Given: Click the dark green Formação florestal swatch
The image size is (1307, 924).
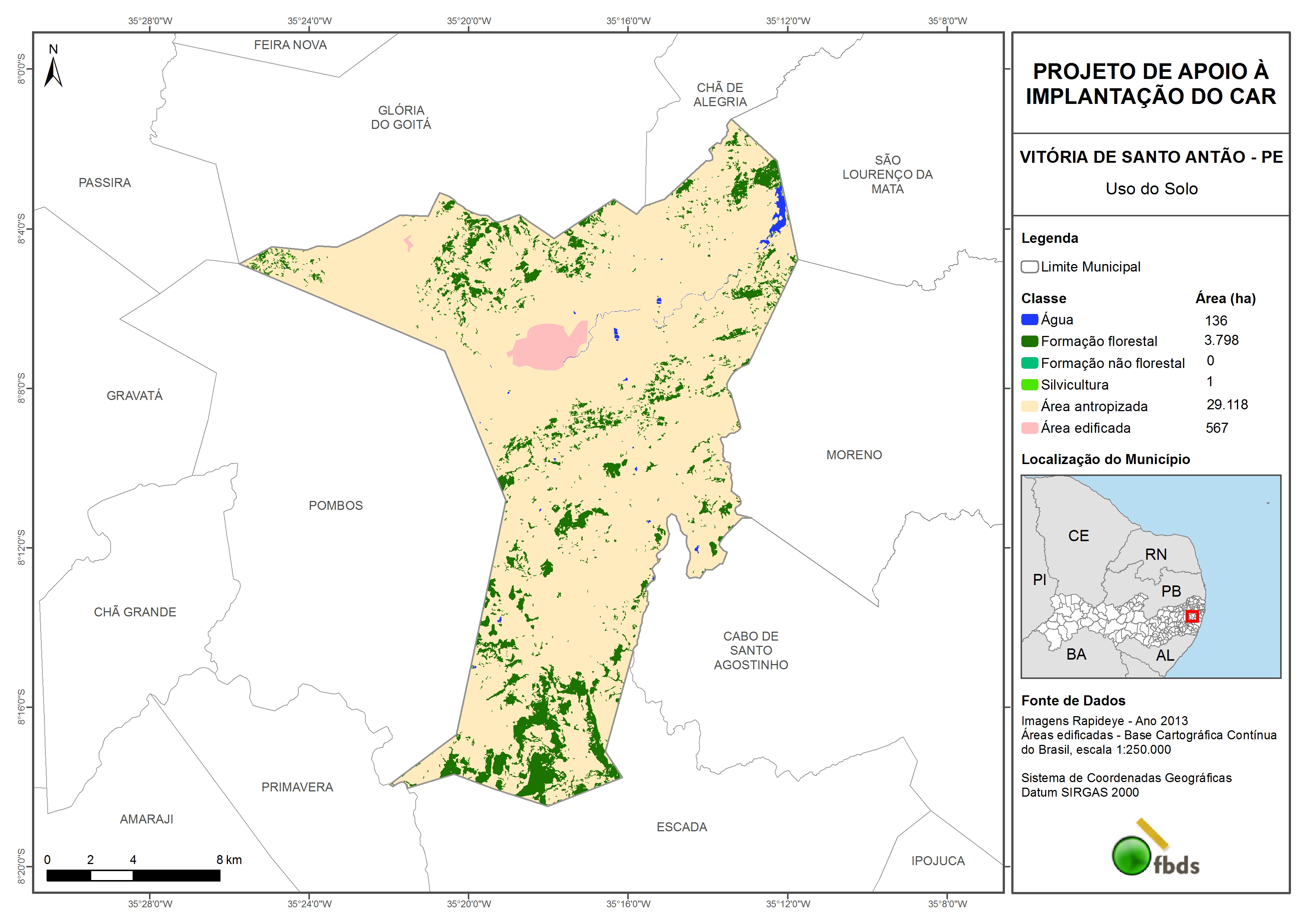Looking at the screenshot, I should pos(1029,342).
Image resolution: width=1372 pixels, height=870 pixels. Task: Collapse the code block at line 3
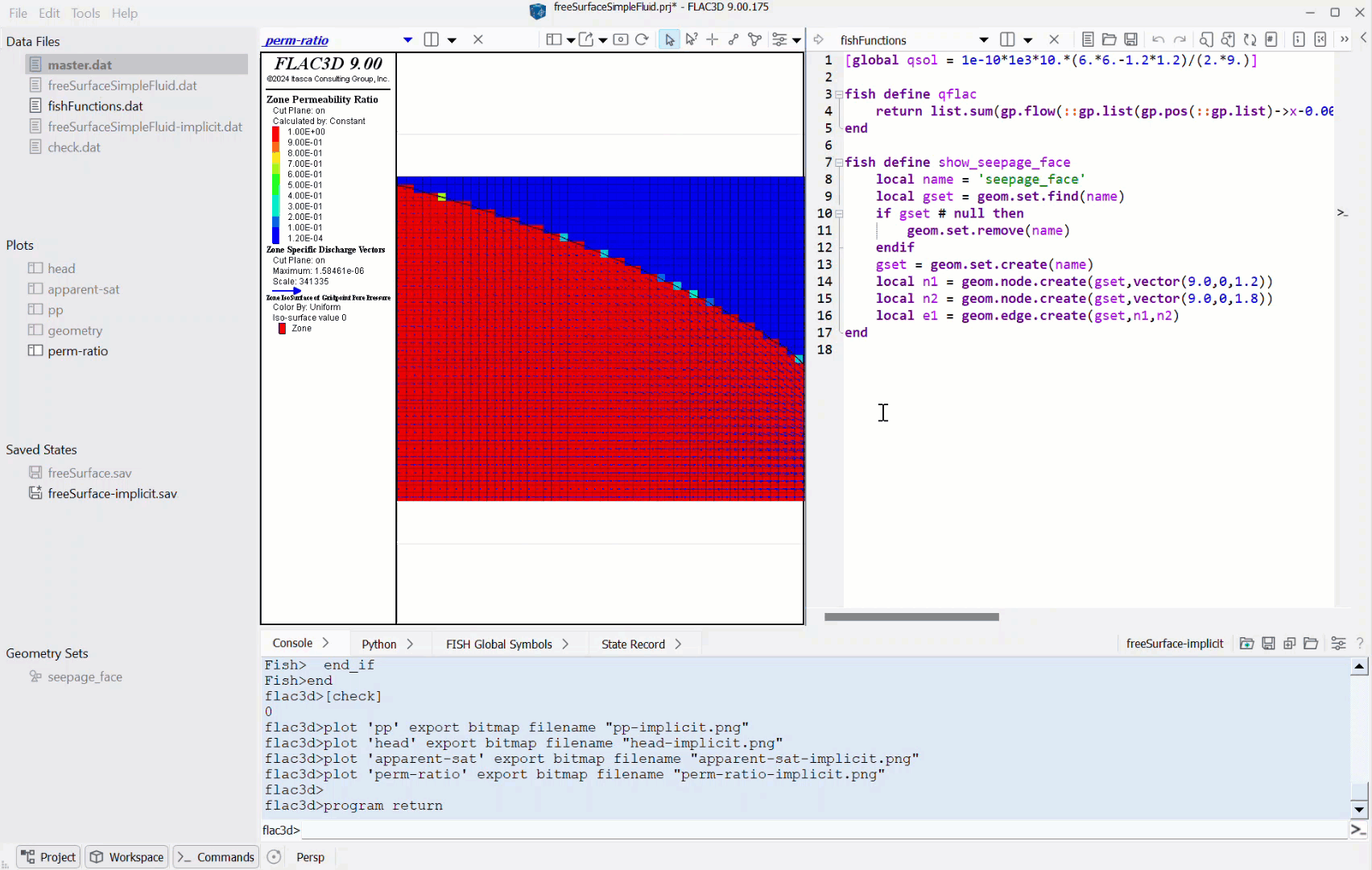(x=838, y=93)
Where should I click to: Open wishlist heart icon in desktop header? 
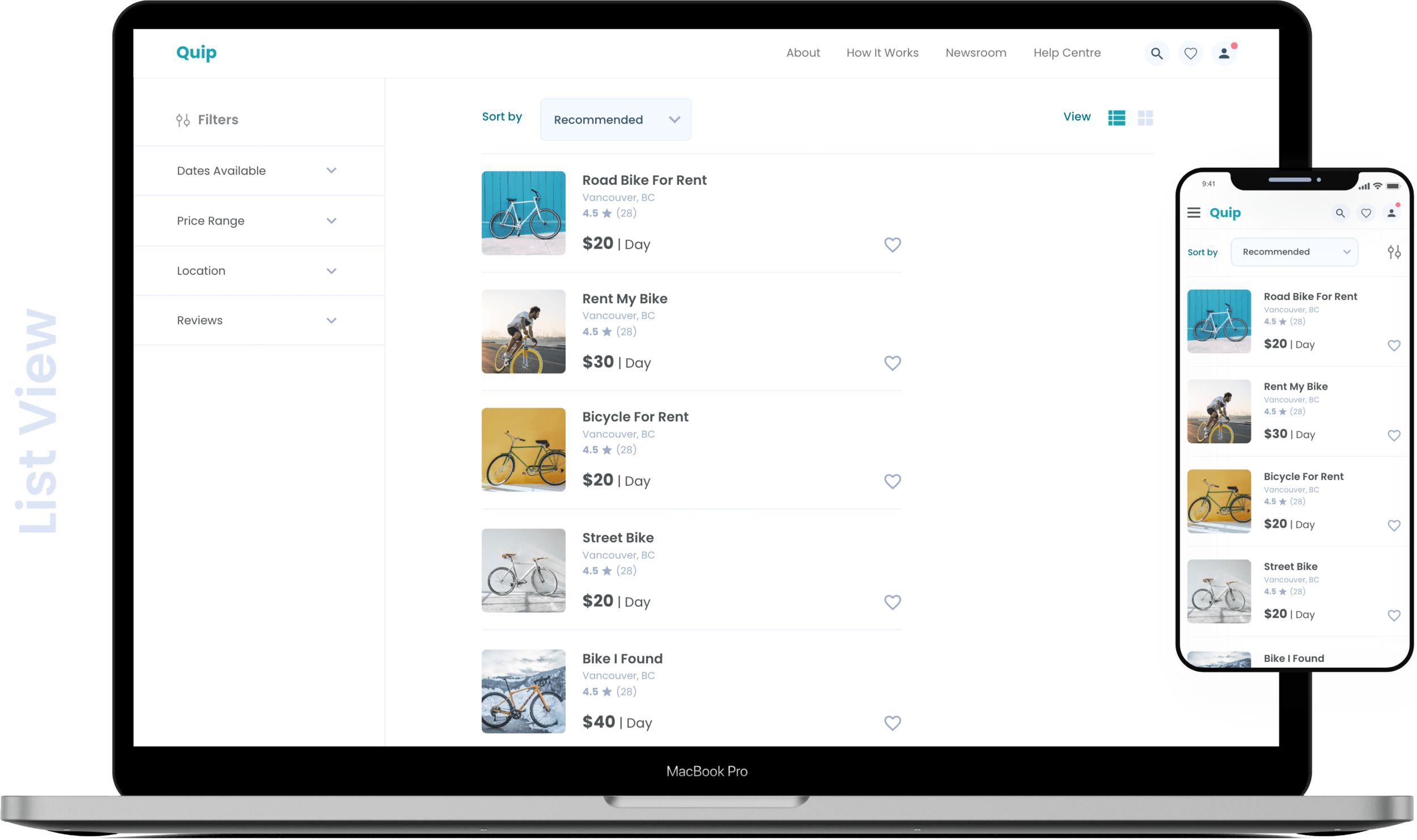pyautogui.click(x=1190, y=53)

****

Your assignment:
Copy the records exactly as they appear, leaving every picture out.

Written response:
Given: Click the dark green Formação florestal swatch
The image size is (1307, 924).
Looking at the screenshot, I should pos(1029,342).
Image resolution: width=1372 pixels, height=870 pixels. Task: Collapse the code block at line 3
(x=838, y=93)
Where should I click to: Open wishlist heart icon in desktop header? 
pyautogui.click(x=1190, y=53)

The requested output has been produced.